*RECORD EXCERPTS*.
###

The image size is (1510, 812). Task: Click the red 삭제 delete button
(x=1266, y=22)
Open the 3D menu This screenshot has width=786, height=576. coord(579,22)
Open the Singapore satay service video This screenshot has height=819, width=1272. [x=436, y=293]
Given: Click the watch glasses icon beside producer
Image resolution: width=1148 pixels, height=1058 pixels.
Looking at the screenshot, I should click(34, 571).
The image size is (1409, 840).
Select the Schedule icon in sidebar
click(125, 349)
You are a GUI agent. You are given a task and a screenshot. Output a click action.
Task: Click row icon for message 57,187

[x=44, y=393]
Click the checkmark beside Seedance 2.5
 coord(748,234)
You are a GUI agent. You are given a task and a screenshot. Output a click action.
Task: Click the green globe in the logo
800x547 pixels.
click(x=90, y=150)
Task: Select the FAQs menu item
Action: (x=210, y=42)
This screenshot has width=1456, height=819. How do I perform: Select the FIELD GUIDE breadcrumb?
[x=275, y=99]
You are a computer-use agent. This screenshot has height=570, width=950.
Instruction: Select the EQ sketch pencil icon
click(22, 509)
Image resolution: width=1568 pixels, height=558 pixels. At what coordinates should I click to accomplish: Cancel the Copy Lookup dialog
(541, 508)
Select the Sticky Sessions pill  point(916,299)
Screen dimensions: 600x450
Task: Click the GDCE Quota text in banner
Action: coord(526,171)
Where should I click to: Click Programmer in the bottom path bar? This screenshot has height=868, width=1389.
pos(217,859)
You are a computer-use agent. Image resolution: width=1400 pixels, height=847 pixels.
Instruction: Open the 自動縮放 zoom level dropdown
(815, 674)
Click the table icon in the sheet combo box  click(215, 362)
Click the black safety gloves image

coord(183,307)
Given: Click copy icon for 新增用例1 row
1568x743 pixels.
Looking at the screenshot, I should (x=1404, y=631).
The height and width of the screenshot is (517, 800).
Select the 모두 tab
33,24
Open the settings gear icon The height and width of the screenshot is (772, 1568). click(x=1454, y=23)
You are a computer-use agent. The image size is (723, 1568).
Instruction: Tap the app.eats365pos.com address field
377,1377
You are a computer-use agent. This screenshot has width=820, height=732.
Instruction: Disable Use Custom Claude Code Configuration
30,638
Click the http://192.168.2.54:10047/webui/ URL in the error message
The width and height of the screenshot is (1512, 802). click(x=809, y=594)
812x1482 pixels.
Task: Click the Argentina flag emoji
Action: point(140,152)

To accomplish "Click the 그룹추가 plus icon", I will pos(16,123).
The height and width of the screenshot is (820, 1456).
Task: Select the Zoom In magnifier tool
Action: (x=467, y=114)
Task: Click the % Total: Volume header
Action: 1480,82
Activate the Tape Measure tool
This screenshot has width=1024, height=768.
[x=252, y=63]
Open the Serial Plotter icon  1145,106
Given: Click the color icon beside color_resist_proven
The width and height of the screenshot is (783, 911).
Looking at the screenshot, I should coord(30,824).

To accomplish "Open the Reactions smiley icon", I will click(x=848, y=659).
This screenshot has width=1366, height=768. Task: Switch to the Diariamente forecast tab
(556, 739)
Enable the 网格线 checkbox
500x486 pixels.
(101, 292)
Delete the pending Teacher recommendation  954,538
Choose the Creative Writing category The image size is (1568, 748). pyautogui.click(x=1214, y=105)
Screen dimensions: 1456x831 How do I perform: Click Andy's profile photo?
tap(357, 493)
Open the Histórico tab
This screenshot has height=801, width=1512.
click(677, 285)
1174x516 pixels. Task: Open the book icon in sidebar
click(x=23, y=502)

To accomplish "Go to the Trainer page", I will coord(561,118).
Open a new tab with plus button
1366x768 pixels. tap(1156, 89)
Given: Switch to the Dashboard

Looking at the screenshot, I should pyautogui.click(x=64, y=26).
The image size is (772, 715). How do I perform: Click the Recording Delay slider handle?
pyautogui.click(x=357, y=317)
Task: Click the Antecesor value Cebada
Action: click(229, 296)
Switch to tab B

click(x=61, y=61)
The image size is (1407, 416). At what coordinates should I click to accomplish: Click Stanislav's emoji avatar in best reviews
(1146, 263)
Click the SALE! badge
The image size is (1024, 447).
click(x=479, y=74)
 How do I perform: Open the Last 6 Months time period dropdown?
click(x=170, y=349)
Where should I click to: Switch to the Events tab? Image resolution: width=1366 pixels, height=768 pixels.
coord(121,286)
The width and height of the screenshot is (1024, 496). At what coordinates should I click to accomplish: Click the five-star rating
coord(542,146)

###

*WRITTEN INSTRUCTION*. Copy out all of the data above word for word, keeping every line in its original order.

*SOLUTION TO THIS PROBLEM*.
The image size is (1510, 812). Task: Click the red 삭제 delete button
(x=1266, y=22)
Open the 3D menu This screenshot has width=786, height=576. coord(579,22)
Open the Singapore satay service video This screenshot has height=819, width=1272. [x=436, y=293]
Given: Click the watch glasses icon beside producer
Image resolution: width=1148 pixels, height=1058 pixels.
Looking at the screenshot, I should click(34, 571).
The image size is (1409, 840).
Select the Schedule icon in sidebar
click(125, 349)
You are a GUI agent. You are given a task and a screenshot. Output a click action.
Task: Click row icon for message 57,187

[x=44, y=393]
Click the checkmark beside Seedance 2.5
 coord(748,234)
You are a GUI agent. You are given a task and a screenshot. Output a click action.
Task: Click the green globe in the logo
800x547 pixels.
click(x=90, y=150)
Task: Select the FAQs menu item
Action: (x=210, y=42)
This screenshot has width=1456, height=819. How do I perform: Select the FIELD GUIDE breadcrumb?
[x=275, y=99]
You are a computer-use agent. This screenshot has height=570, width=950.
Instruction: Select the EQ sketch pencil icon
click(22, 509)
Image resolution: width=1568 pixels, height=558 pixels. At what coordinates should I click to accomplish: Cancel the Copy Lookup dialog
(541, 508)
Select the Sticky Sessions pill  point(916,299)
Screen dimensions: 600x450
Task: Click the GDCE Quota text in banner
Action: coord(526,171)
Where should I click to: Click Programmer in the bottom path bar? This screenshot has height=868, width=1389.
pos(217,859)
You are a computer-use agent. Image resolution: width=1400 pixels, height=847 pixels.
Instruction: Open the 自動縮放 zoom level dropdown
(815, 674)
Click the table icon in the sheet combo box  click(215, 362)
Click the black safety gloves image

coord(183,307)
Given: Click copy icon for 新增用例1 row
1568x743 pixels.
Looking at the screenshot, I should (x=1404, y=631).
The height and width of the screenshot is (517, 800).
Select the 모두 tab
33,24
Open the settings gear icon The height and width of the screenshot is (772, 1568). click(x=1454, y=23)
You are a computer-use agent. The image size is (723, 1568).
Instruction: Tap the app.eats365pos.com address field
377,1377
You are a computer-use agent. This screenshot has width=820, height=732.
Instruction: Disable Use Custom Claude Code Configuration
30,638
Click the http://192.168.2.54:10047/webui/ URL in the error message
The width and height of the screenshot is (1512, 802). click(x=809, y=594)
812x1482 pixels.
Task: Click the Argentina flag emoji
Action: point(140,152)

To accomplish "Click the 그룹추가 plus icon", I will pos(16,123).
The height and width of the screenshot is (820, 1456).
Task: Select the Zoom In magnifier tool
Action: (x=467, y=114)
Task: Click the % Total: Volume header
Action: 1480,82
Activate the Tape Measure tool
This screenshot has width=1024, height=768.
[x=252, y=63]
Open the Serial Plotter icon  1145,106
Given: Click the color icon beside color_resist_proven
The width and height of the screenshot is (783, 911).
Looking at the screenshot, I should coord(30,824).

To accomplish "Open the Reactions smiley icon", I will click(x=848, y=659).
This screenshot has width=1366, height=768. Task: Switch to the Diariamente forecast tab
(556, 739)
Enable the 网格线 checkbox
500x486 pixels.
(101, 292)
Delete the pending Teacher recommendation  954,538
Choose the Creative Writing category The image size is (1568, 748). pyautogui.click(x=1214, y=105)
Screen dimensions: 1456x831 How do I perform: Click Andy's profile photo?
tap(357, 493)
Open the Histórico tab
This screenshot has height=801, width=1512.
click(677, 285)
1174x516 pixels. Task: Open the book icon in sidebar
click(x=23, y=502)

To accomplish "Go to the Trainer page", I will coord(561,118).
Open a new tab with plus button
1366x768 pixels. tap(1156, 89)
Given: Switch to the Dashboard

Looking at the screenshot, I should pyautogui.click(x=64, y=26).
The image size is (772, 715). How do I perform: Click the Recording Delay slider handle?
pyautogui.click(x=357, y=317)
Task: Click the Antecesor value Cebada
Action: click(229, 296)
Switch to tab B

click(x=61, y=61)
The image size is (1407, 416). At what coordinates should I click to accomplish: Click Stanislav's emoji avatar in best reviews
(1146, 263)
Click the SALE! badge
The image size is (1024, 447).
click(x=479, y=74)
 How do I perform: Open the Last 6 Months time period dropdown?
click(x=170, y=349)
Where should I click to: Switch to the Events tab? Image resolution: width=1366 pixels, height=768 pixels.
coord(121,286)
The width and height of the screenshot is (1024, 496). At what coordinates should I click to accomplish: Click the five-star rating
coord(542,146)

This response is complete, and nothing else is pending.